在下一组测试中,我想将每个列表的元素数提高到100。
>>> python -m timeit "[list(map(float,k)) for k in [list(range(0,100))]*10]"
>>> 10000 loops, best of 3: 110 usec per loop
>>> python -m timeit "[[float(y) for y in x] for x in [list(range(0,100))]*10]"
>>> 10000 loops, best of 3: 151 usec per loop
>>> python -m timeit "[list(map(float,k)) for k in [list(range(0,100))]*100]"
>>> 1000 loops, best of 3: 1.11 msec per loop
>>> python -m timeit "[[float(y) for y in x] for x in [list(range(0,100))]*100]"
>>> 1000 loops, best of 3: 1.5 msec per loop
>>> python -m timeit "[list(map(float,k)) for k in [list(range(0,100))]*1000]"
>>> 100 loops, best of 3: 11.2 msec per loop
>>> python -m timeit "[[float(y) for y in x] for x in [list(range(0,100))]*1000]"
>>> 100 loops, best of 3: 16.7 msec per loop
>>> python -m timeit "[list(map(float,k)) for k in [list(range(0,100))]*10000]"
>>> 10 loops, best of 3: 134 msec per loop
>>> python -m timeit "[[float(y) for y in x] for x in [list(range(0,100))]*10000]"
>>> 10 loops, best of 3: 171 msec per loop
>>> python -m timeit "[list(map(float,k)) for k in [list(range(0,100))]*100000]"
>>> 10 loops, best of 3: 1.32 sec per loop
>>> python -m timeit "[[float(y) for y in x] for x in [list(range(0,100))]*100000]"
>>> 10 loops, best of 3: 1.7 sec per loop
Lets take a brave step and modify the number of elements in lists to be 1000
让我们勇敢地将列表中的元素数量修改为1000
>>> python -m timeit "[list(map(float,k)) for k in [list(range(0,1000))]*10]"
>>> 1000 loops, best of 3: 800 usec per loop
>>> python -m timeit "[[float(y) for y in x] for x in [list(range(0,1000))]*10]"
>>> 1000 loops, best of 3: 1.16 msec per loop
>>> python -m timeit "[list(map(float,k)) for k in [list(range(0,1000))]*100]"
>>> 100 loops, best of 3: 8.26 msec per loop
>>> python -m timeit "[[float(y) for y in x] for x in [list(range(0,1000))]*100]"
>>> 100 loops, best of 3: 11.7 msec per loop
>>> python -m timeit "[list(map(float,k)) for k in [list(range(0,1000))]*1000]"
>>> 10 loops, best of 3: 83.8 msec per loop
>>> python -m timeit "[[float(y) for y in x] for x in [list(range(0,1000))]*1000]"
>>> 10 loops, best of 3: 118 msec per loop
>>> python -m timeit "[list(map(float,k)) for k in [list(range(0,1000))]*10000]"
>>> 10 loops, best of 3: 868 msec per loop
>>> python -m timeit "[[float(y) for y in x] for x in [list(range(0,1000))]*10000]"
>>> 10 loops, best of 3: 1.23 sec per loop
>>> python -m timeit "[list(map(float,k)) for k in [list(range(0,1000))]*100000]"
>>> 10 loops, best of 3: 9.2 sec per loop
>>> python -m timeit "[[float(y) for y in x] for x in [list(range(0,1000))]*100000]"
>>> 10 loops, best of 3: 12.7 sec per loop
From these test we can conclude that maphas a performance benefit over list comprehension in this case.
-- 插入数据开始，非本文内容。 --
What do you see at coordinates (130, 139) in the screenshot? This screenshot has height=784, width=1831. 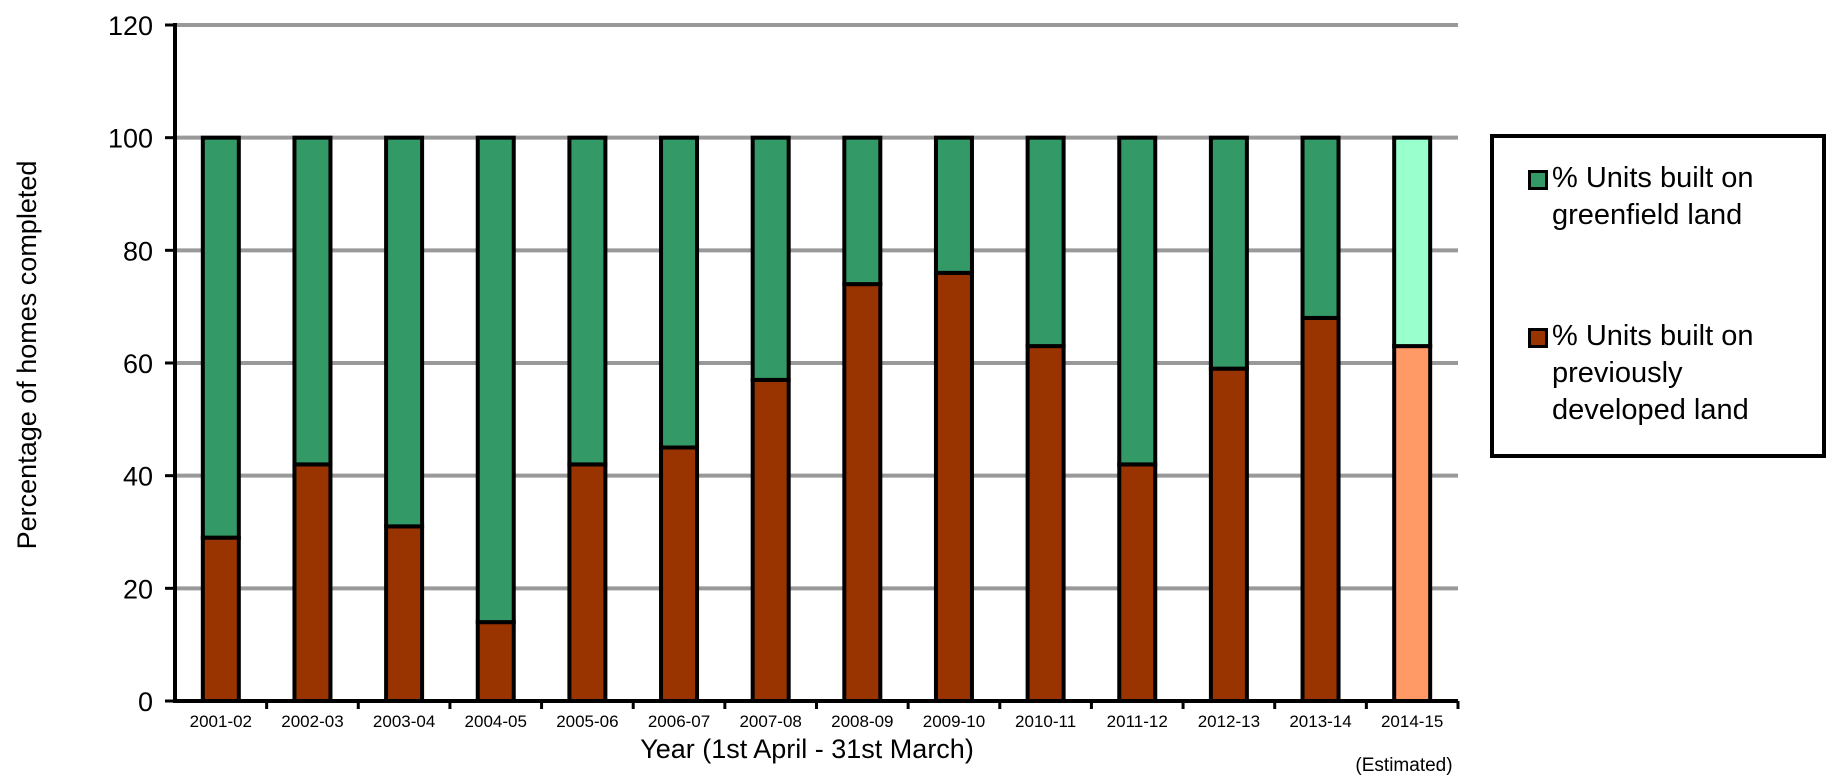 I see `y-tick-label-100: 100` at bounding box center [130, 139].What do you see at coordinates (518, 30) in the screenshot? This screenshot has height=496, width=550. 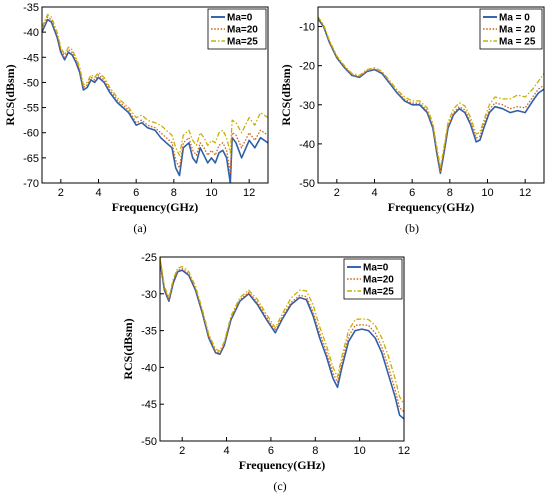 I see `legend-entry: Ma = 20` at bounding box center [518, 30].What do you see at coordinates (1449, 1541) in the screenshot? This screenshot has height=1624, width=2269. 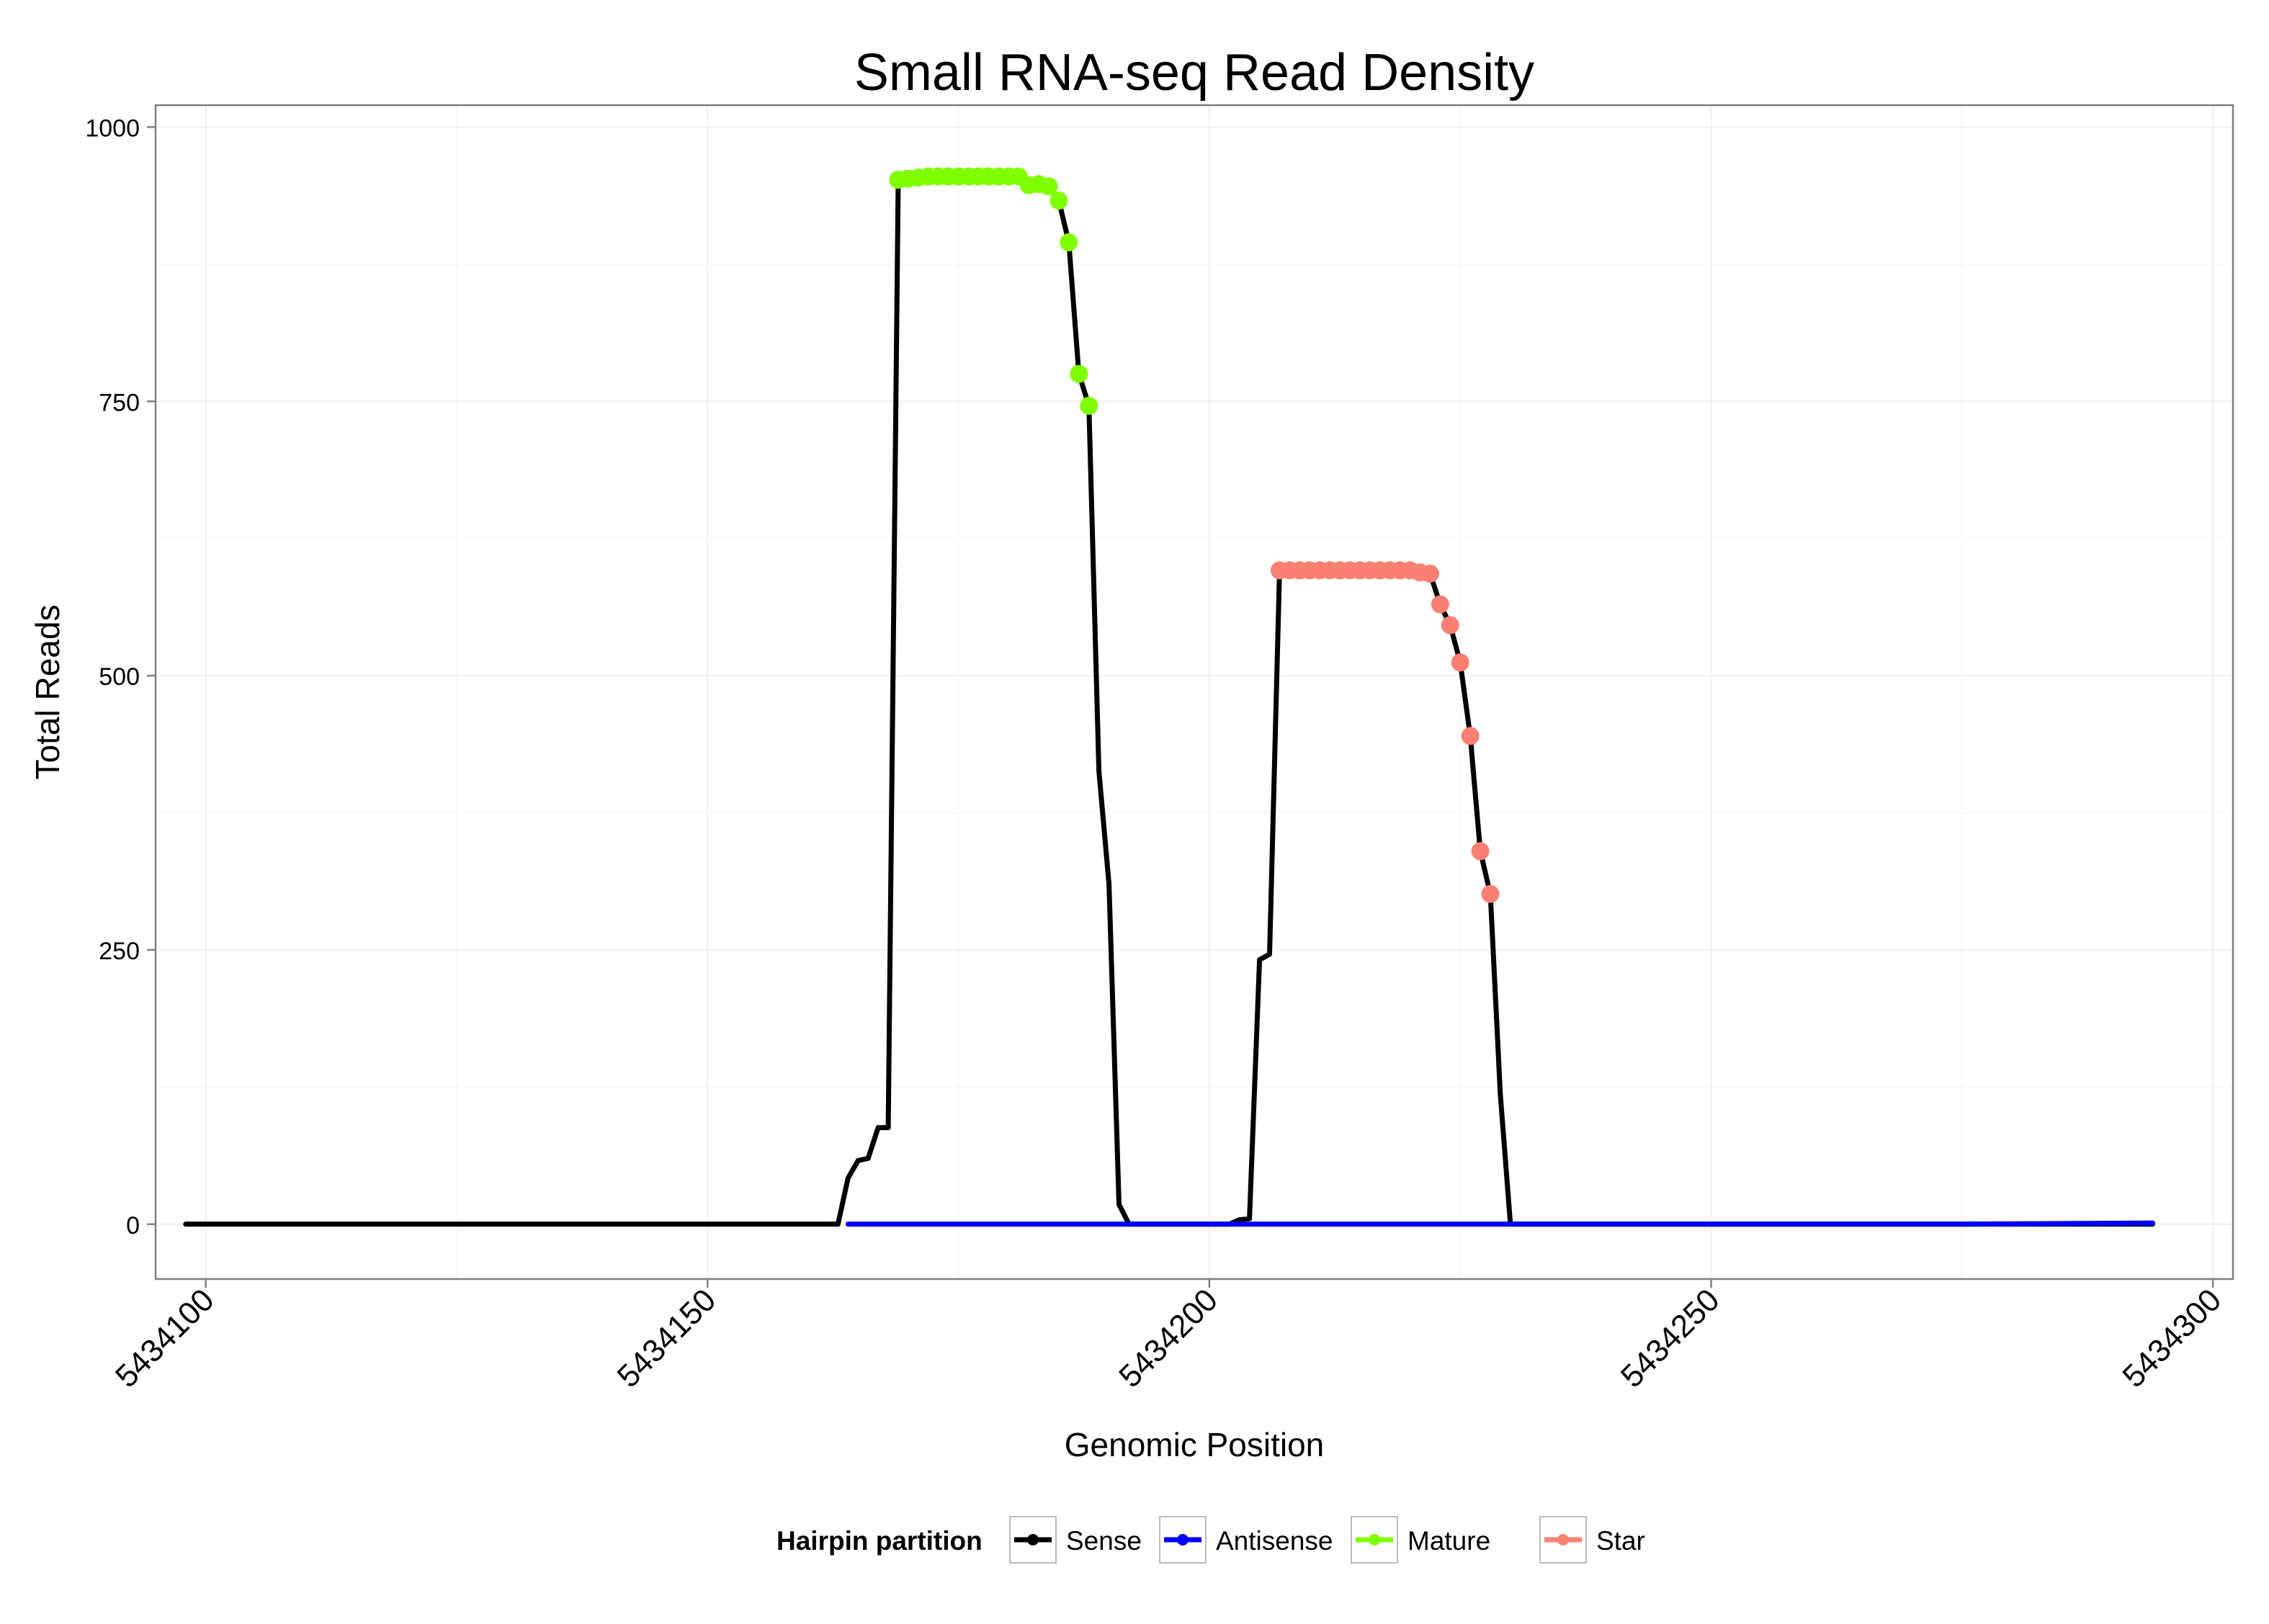 I see `legend-entry-label: Mature` at bounding box center [1449, 1541].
This is also applicable if you are trying to cast to either intor str. For small number of lists with less elements per list, the difference is negligible. For larger lists with more elements per list one might like to use mapinstead of list comprehension, but it totally depends on application needs.
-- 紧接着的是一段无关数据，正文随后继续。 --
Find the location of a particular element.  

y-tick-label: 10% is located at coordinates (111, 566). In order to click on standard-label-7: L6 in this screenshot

从这些测试中我们可以得出结论,map在这种情况下,它比列表理解具有性能优势。如果您尝试强制转换为int或 ,这也适用str。对于每个列表元素较少的少量列表,差异可以忽略不计。对于每个列表具有更多元素的较大列表,人们可能更喜欢使用map列表理解,但这完全取决于应用程序的需求。
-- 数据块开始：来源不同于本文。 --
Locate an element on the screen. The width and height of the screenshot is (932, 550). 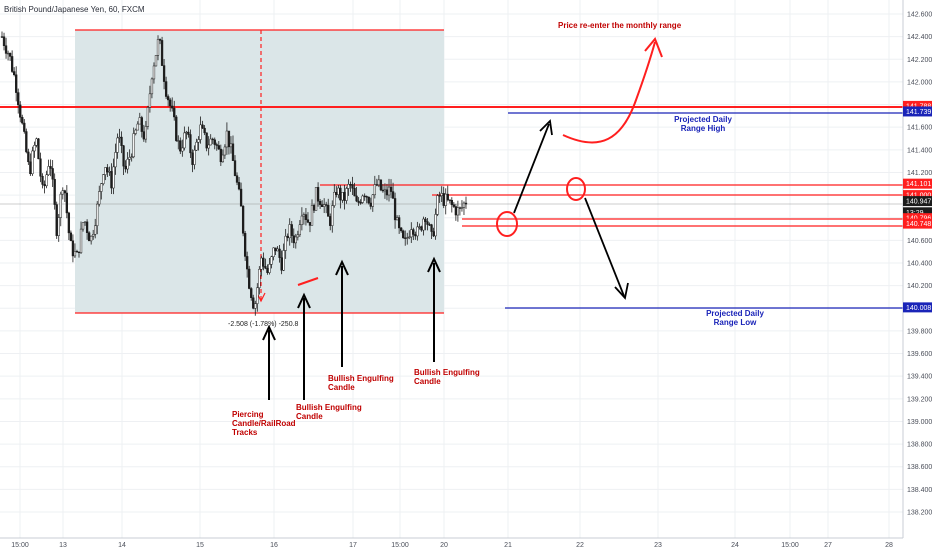
y-tick-label: 142.200 is located at coordinates (920, 60).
However I personally find list comprehension to be more readable and idiomatic than map. It is a de-facto standard in python. Usually people are more proficient and comfortable(specially beginner) in using list comprehension than map.
但是,我个人认为列表理解比map. 它是 Python 中的事实上的标准。通常人们在使用列表理解方面比map.